“Biodiversity offsetting” – protecting animals and plants in one area to make up for negative impacts in another – is increasingly used by companies such as mining firms, as a way to boost their corporate responsibility and prevent ethically-minded investors from defecting.
But in most cases these schemes are not delivering the intended benefits, as my research in the Journal of Environmental Management shows.
The most prominent biodiversity offset projects are underpinned by poor science when it comes to quantifying losses and gains – despite claims from the Business and Biodiversity Offsets Programme, a collaboration of industry, banks and government agenies, that the process is “transparent” and “science-based”.
Offsets are already an option of last resort in places where damage cannot be avoided, minimised, or repaired at the site.
Mining opportunities are very difficult for host countries, both rich and poor, to pass up. If the damage is truly to be offset, we need to make sure the process works properly.
A Madagascan case study
This is true in the case of Rio Tinto’s program in Madagascar, off the coast of southeast Africa, where the company is mining ilmenite, used to produce titanium dioxide for paint. Its activities will remove more than half of a particular type of unique coastal forest. Around 1665 hectares will be affected.
Rio Tinto is attempting to offset this by conserving 6687 hectares mainly elsewhere – an area more than four times as large. But my analysis shows that the project will still result in a net loss of forest. As we shall see, what matters is not just the size of the project, but a host of other factors that influence whether it delivers an overall benefit.
There is a key consideration here: the concept of “additionality”. If the habitat at the offset site is under no threat of degradation, then protecting it does not achieve any extra benefit
Measuring net benefits
The problem with just looking at the number of hectares involved is that this simplistic measure reveals nothing about the true benefits of the offset – how the project helps to conserve Madagascar’s lemurs, plants and other rare species.

☆ ☆ ☆ ☆

- [PROBLEM DETAILS]: From the biodiversity offsetting text, extract the passage between "But in most" and "process works properly.", inclusive, word for word.

- [DATASET SECTION]:
☆ ☆ ☆ ☆

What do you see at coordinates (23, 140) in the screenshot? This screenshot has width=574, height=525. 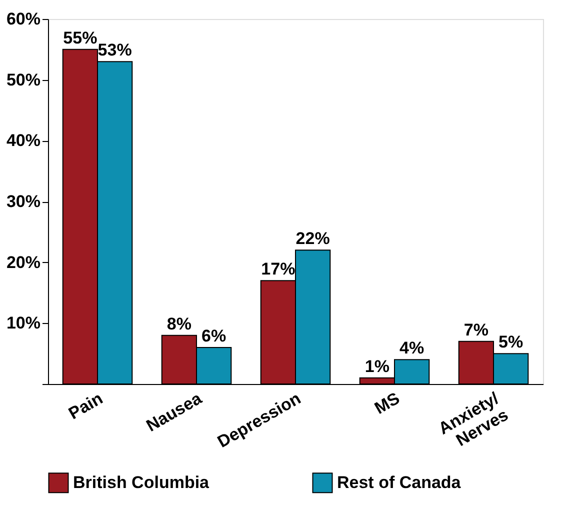 I see `y-tick-label: 40%` at bounding box center [23, 140].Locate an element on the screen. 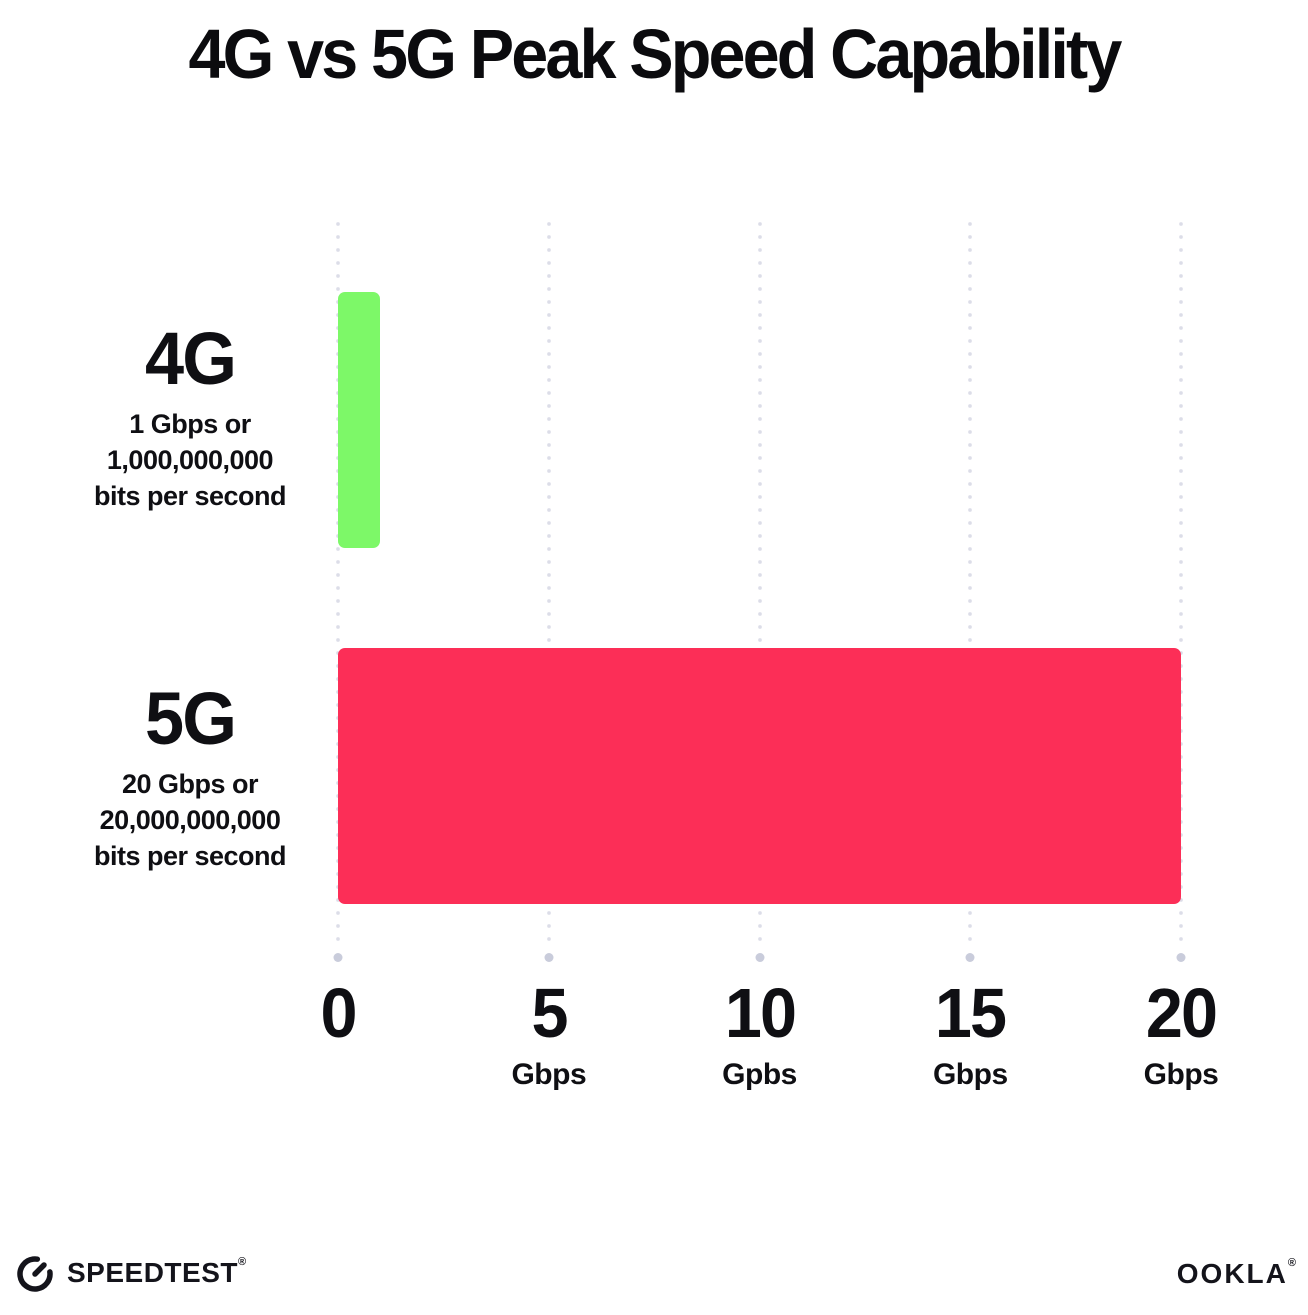 This screenshot has width=1308, height=1315. speedtest-wordmark: SPEEDTEST® is located at coordinates (157, 1272).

☆ ☆ ☆ ☆

- [ANSWER SECTION]:
But in most cases these schemes are not delivering the intended benefits, as my research in the Journal of Environmental Management shows.
The most prominent biodiversity offset projects are underpinned by poor science when it comes to quantifying losses and gains – despite claims from the Business and Biodiversity Offsets Programme, a collaboration of industry, banks and government agenies, that the process is “transparent” and “science-based”.
Offsets are already an option of last resort in places where damage cannot be avoided, minimised, or repaired at the site.
Mining opportunities are very difficult for host countries, both rich and poor, to pass up. If the damage is truly to be offset, we need to make sure the process works properly.